[SHORT PROBLEM]: Convert every line of the listing below into a JSON list of strings, one string per line, omitting blank lines. Leave the pictures out.

++++ RECORDED DATA ++++

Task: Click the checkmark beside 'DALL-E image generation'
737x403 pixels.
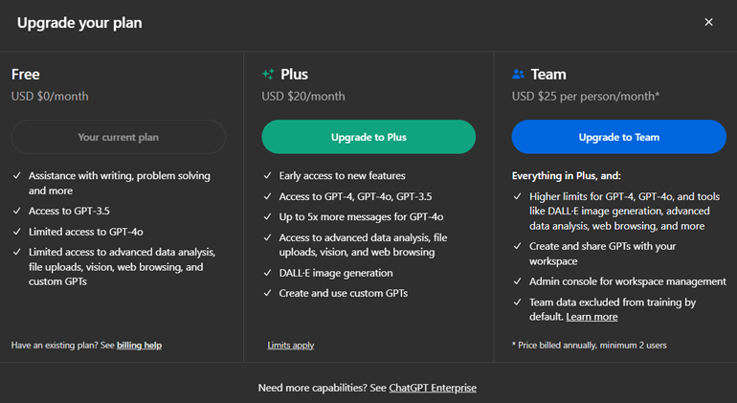Action: pyautogui.click(x=267, y=273)
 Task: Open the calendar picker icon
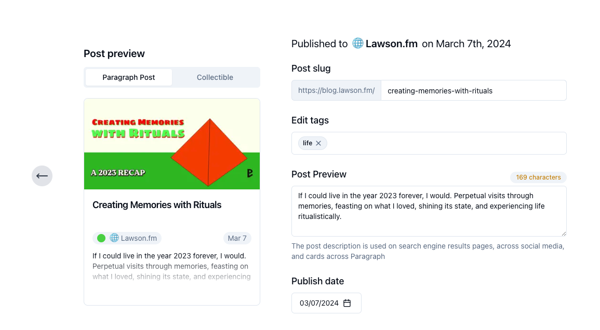coord(347,303)
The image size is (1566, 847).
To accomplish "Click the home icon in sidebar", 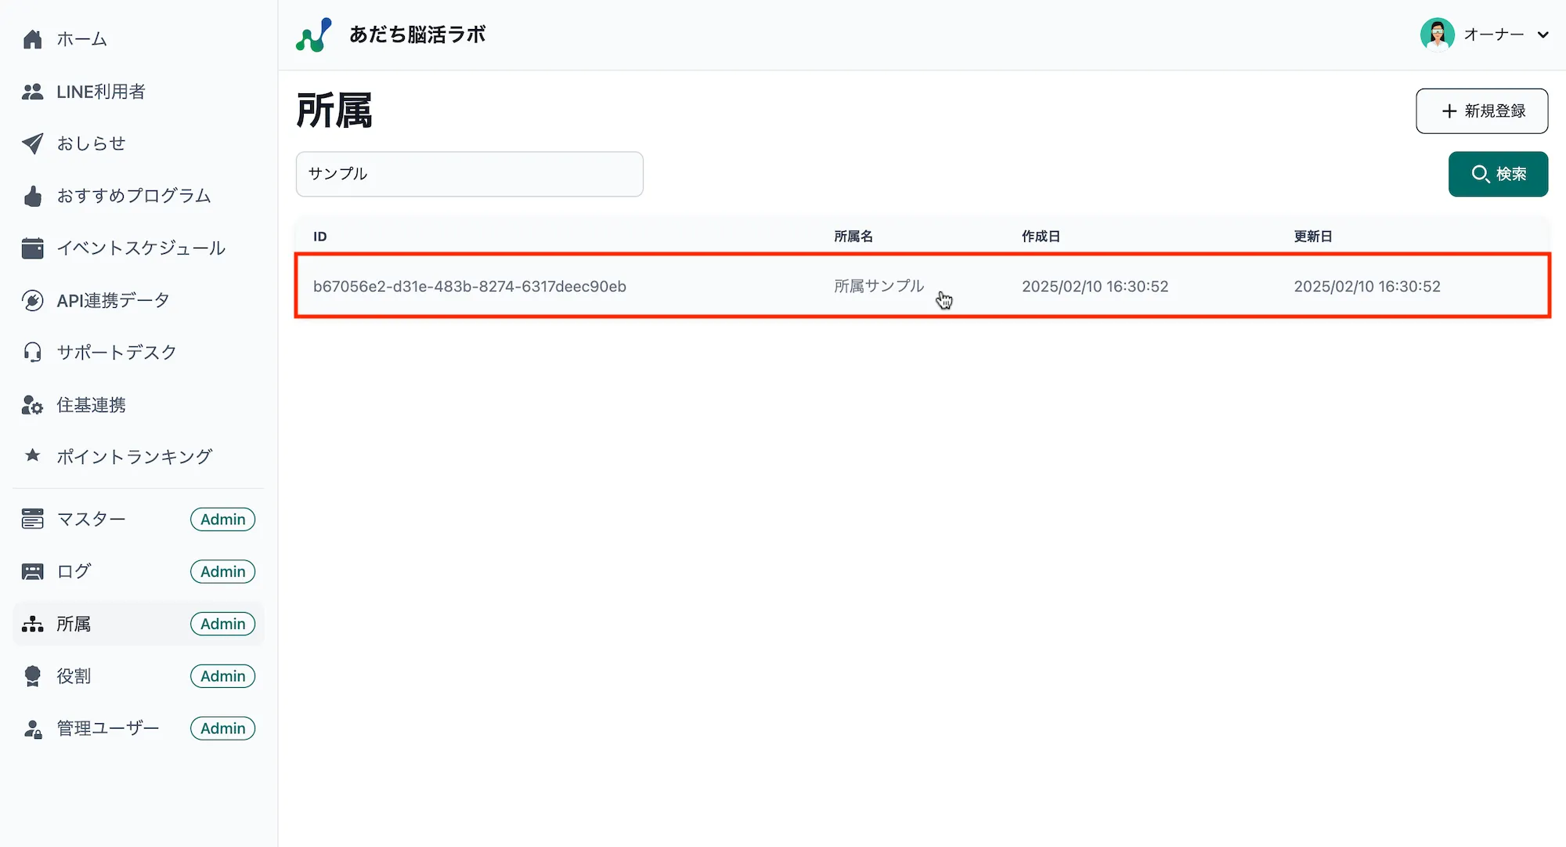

++++

[THE COMPLETED TASK]:
[
  "Task: Click the checkmark beside 'DALL-E image generation'",
  "737x403 pixels.",
  "Action: pyautogui.click(x=267, y=273)",
  " Task: Open the calendar picker icon",
  "coord(347,303)",
  "The image size is (1566, 847).",
  "To accomplish \"Click the home icon in sidebar\", "
]